Wise, Administrator, v. Curl, et al.
Death Action.
Decided April 4, 1912.
58 South. 286.)
1. Master and Servant; Servant’s Tort; Liability of Master.— Where the action was for damages for the death of plaintiff’s intestate, caused by a wrongful shooting, a count which charges that the death of the intestate was caused by the wrongful act of the defendants, their agents or employees, was insufficient in failing to aver that the acts of the agents or employees were committed within the line or scope of their assigned duties.
2. Death; Action for; Evidence. — Where defendants justified as deputy sheriffs under a writ, on the grounds of self-defense, the writ under which they were acting at the time was properly admitted on the question as to who was at fault in bringing on the difficulty.
3. Sheriffs and Constables; Liability for Acts of Deputy. — Under the facts in this case if the sheriff was liable at all, such liability could not be enforced in the form of action here adopted, it appearing that the sheriff was not present at the time of the killing, and the deputies acted on their own initiative.
4. Appeal and Error; Harmless Error; Evidence. — Where under the evidence a defendant is entitled to the affirmative charge, it was harmless error to exclude evidence the admission of which would not have changed the result.
5. Same; Assignment; Necessity. — The court will not consider errors argued in brief of counsel where there is no such assignment noted on the record.
G. Trial; Exclusion of Evidence. — Where the evidence was insufficient to take the case to the jury as to certain defendants in that it failed to show that either of such defendants was present at the difficulty, it was bad practice to exclude the evidence after plaintiff had rested where the evidence was neither illegal, irrelevant nor immaterial.

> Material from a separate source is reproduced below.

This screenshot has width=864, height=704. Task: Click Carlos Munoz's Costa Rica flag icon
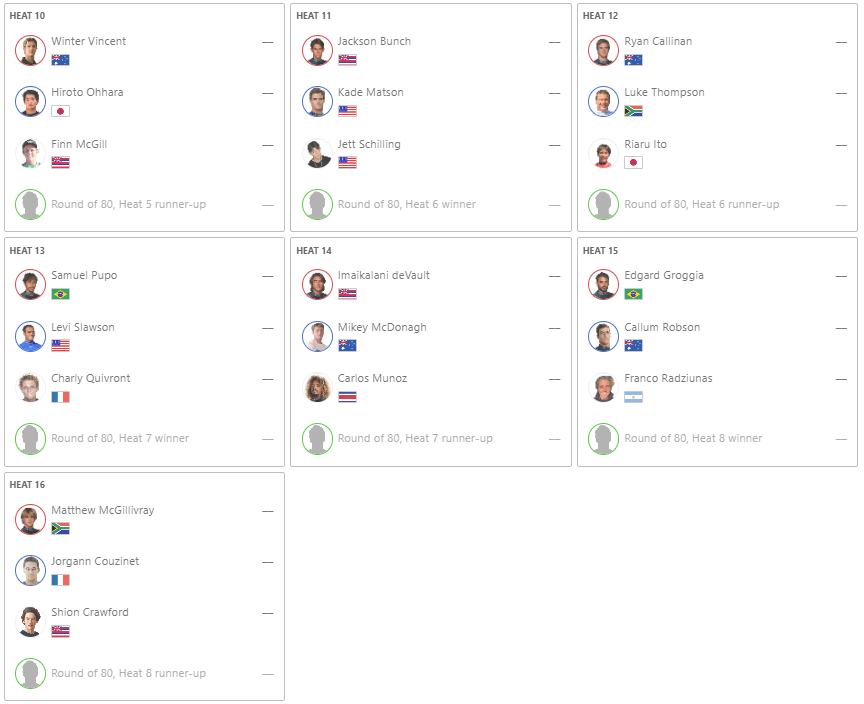(x=347, y=397)
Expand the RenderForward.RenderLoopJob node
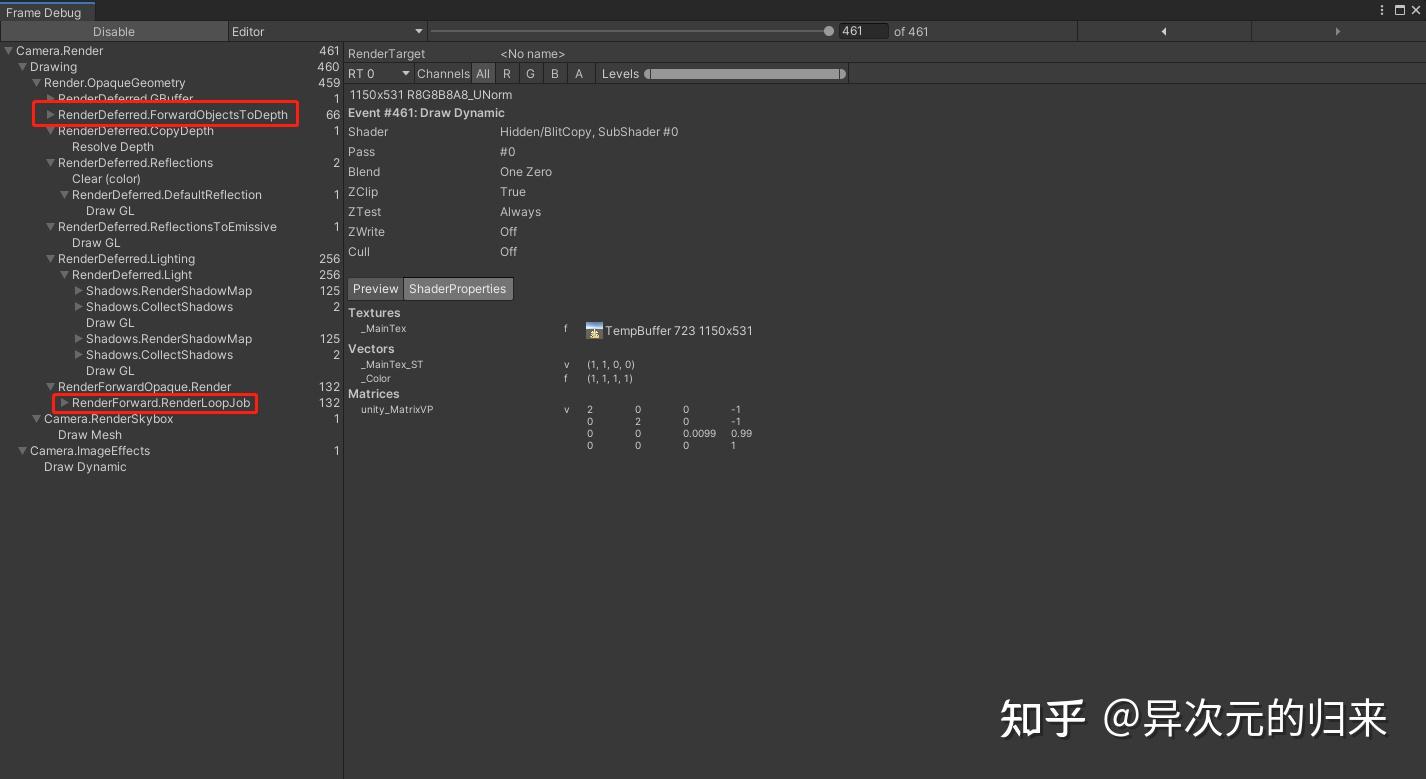Viewport: 1426px width, 779px height. (x=64, y=403)
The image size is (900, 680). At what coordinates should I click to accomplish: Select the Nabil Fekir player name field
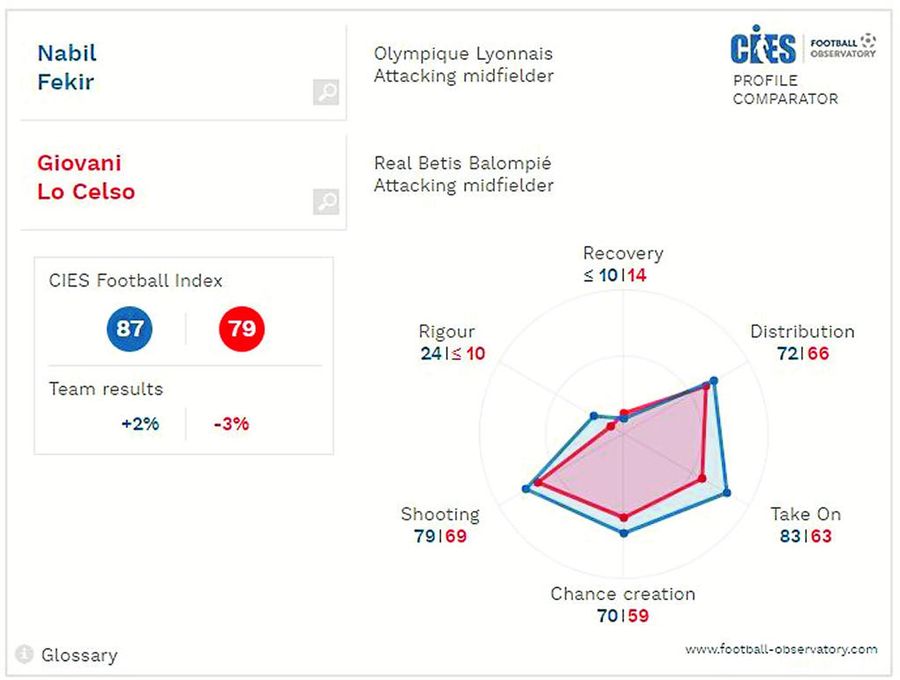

Appeal from Birmingham City Court.
Heard before Hon. C. C. Nesmiti-i.
Action by Mary Wise as administratrix against J. N, Curl and others, for damages for killing her intestate by shooting him. Judgment for defendants and plaintiff appeals.
Affirmed.
Bush & Bush, for appellant.
Counsel discuss assignments of error, but without citation of authority.
Hinds Peevey, and Percy, Benners & Burr, for appellee. No brief reached the Reporter.
[MAJORITY — SAYRE, J.]
SAYRE, J.
Plaintiff in error sued the defendants for wrongfully shooting and killing her intestate. The allegation of the second count was that “the death of her intestate was caused by the wrongful act of the defendants, their agents or employees.” One is not responsible for the wrongful acts of his agents or employees unless done within the line or scope of their assigned duties. The count failed to aver a case of defendants’ responsibility for the act of their agents or servants, and the demurrer was properly sustained.
After the plaintiff had rested her case, the court on motion excluded the testimony as to the defendants the Tennessee Coal, Iron & Railroad Company and Strickland. This was bad practice, since the testimony introduced by plaintiff was not illegal, nor was it either irrelevant or immaterial to the case stated in the complaint. It was, however, not sufficient to take the case to the jury, because it wholly failed to show that either of the named defendants was present at the difficulty in which plaintiff’s intestate lost his life, or was in any way connected with that event, or responsible for its consequences. In such cases the practice here shown has been allowed to pass muster in this court on a number of occasions on the theory that it was error without injury. And so it is here. As to these parties the court later on properly gave the general charge for them with hypothesis. The same course was taken as to defendant Hilton.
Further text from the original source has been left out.